From Polyplacophora to Cephalopoda: comparative analysis of nitric oxide signalling in mollusca.

The distribution of putative nitric oxide synthase (NOS)-containing cells has been analysed using NADPH-d histochemistry in the CNS and peripheral tissues in more than 2D ecologically and systematically different molluscan genera representing 3 main classes of the phylum MOLLUSCA: Polyplacophora (Lepidopleurus, Lepidozona, Katharina), Gastropoda (Littorina, Lymnaea, Aplexa, Physa, Planorbarius, Planorbis, Helisoma, Biomphalaria, Helix, Limax, Cepaea, Bulla, Aplysia, Phyllaplysia, Philine, Pleurobranchea, Tritonia, Armina, Flabellina, Cadlina) and Cephalopoda (Octopus, Sepia, Rossia, Loligo). Several species were used for more detailed immunohistochemical, biochemical, biophysical and physiological studies to further assay of NOS activity and to analyse functional roles of nitric oxide (NO) in these animals.

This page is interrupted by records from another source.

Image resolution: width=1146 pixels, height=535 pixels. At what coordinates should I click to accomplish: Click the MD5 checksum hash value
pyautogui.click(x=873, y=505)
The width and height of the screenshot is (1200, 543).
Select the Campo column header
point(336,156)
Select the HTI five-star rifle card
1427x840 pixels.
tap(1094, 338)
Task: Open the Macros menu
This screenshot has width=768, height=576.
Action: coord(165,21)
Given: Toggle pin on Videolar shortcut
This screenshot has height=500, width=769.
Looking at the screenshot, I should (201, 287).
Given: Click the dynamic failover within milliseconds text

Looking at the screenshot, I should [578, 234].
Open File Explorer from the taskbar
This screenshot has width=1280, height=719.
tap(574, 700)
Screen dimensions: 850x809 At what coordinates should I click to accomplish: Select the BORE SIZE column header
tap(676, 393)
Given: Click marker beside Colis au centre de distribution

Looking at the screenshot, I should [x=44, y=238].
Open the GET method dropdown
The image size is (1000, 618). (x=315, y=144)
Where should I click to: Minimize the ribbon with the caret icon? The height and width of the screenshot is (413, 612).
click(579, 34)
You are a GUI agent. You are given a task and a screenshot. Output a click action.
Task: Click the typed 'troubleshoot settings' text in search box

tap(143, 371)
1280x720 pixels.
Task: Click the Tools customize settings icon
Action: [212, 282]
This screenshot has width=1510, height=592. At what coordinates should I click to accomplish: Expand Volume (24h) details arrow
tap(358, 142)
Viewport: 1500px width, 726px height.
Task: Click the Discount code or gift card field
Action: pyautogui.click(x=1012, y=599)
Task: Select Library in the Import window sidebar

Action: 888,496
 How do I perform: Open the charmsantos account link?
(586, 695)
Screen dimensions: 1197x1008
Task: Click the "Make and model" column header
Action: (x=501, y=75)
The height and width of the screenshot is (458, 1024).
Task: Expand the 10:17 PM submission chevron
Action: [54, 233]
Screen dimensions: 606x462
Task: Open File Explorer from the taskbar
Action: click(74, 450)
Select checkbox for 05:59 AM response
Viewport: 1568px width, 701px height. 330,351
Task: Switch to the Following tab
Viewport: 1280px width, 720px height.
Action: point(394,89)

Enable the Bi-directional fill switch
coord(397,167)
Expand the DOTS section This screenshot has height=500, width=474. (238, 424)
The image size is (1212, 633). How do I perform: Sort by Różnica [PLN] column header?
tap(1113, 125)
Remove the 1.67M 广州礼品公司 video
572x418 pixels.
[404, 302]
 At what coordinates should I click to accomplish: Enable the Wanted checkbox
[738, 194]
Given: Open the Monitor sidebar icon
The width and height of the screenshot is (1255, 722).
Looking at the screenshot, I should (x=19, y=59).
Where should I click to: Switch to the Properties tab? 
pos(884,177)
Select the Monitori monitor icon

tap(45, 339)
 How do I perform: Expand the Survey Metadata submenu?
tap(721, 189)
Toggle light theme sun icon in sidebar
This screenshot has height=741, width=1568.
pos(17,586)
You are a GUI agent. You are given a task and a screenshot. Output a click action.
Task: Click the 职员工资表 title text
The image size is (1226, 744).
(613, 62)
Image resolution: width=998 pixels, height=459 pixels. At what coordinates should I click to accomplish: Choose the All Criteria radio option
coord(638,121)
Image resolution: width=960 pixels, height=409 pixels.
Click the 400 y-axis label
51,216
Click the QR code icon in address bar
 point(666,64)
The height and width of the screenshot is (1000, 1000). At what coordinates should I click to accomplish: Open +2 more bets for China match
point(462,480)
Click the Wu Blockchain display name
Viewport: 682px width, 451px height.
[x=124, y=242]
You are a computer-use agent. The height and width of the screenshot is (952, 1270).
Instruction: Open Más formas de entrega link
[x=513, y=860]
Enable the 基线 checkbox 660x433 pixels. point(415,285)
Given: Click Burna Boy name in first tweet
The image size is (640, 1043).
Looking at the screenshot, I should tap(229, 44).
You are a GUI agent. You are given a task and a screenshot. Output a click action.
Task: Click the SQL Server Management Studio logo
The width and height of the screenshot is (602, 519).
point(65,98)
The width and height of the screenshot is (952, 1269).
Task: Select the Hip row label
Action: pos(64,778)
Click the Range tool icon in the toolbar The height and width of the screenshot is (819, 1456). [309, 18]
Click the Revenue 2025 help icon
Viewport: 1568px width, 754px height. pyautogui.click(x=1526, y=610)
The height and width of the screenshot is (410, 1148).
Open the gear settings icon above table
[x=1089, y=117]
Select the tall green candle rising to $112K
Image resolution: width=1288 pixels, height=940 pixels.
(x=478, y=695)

The main conclusions of our comparative analysis and literature survey can be summarised as following: (i) There is strong evidence for the presence of NO-dependent signalling pathways in different molluscan species. (ii) We hypothesise that a general tendency in the evolution of NADPH-d-reactive cells in Mollusca is a migration of nitrergic function from periphery to the CNS. Also, different isoforms of NOS appear to be present in any one species. (iii) One of the main functional targets of NO signalling is the feeding system. However, there are obvious differences between predators (many labelled central motoneurons) and herbivorous species (many labelled peripheral putative sensory cells) as well as between land/freshwater and marine animals. Nevertheless, in all species tested NO-activated feeding-like motor patterns in the buccal ganglia. Additional functional and cellular targets for NO in molluscs are also considered. We briefly review neuromodulatory mechanisms of NO action and we consider molluscs as useful model systems for investigations of the roles of NO.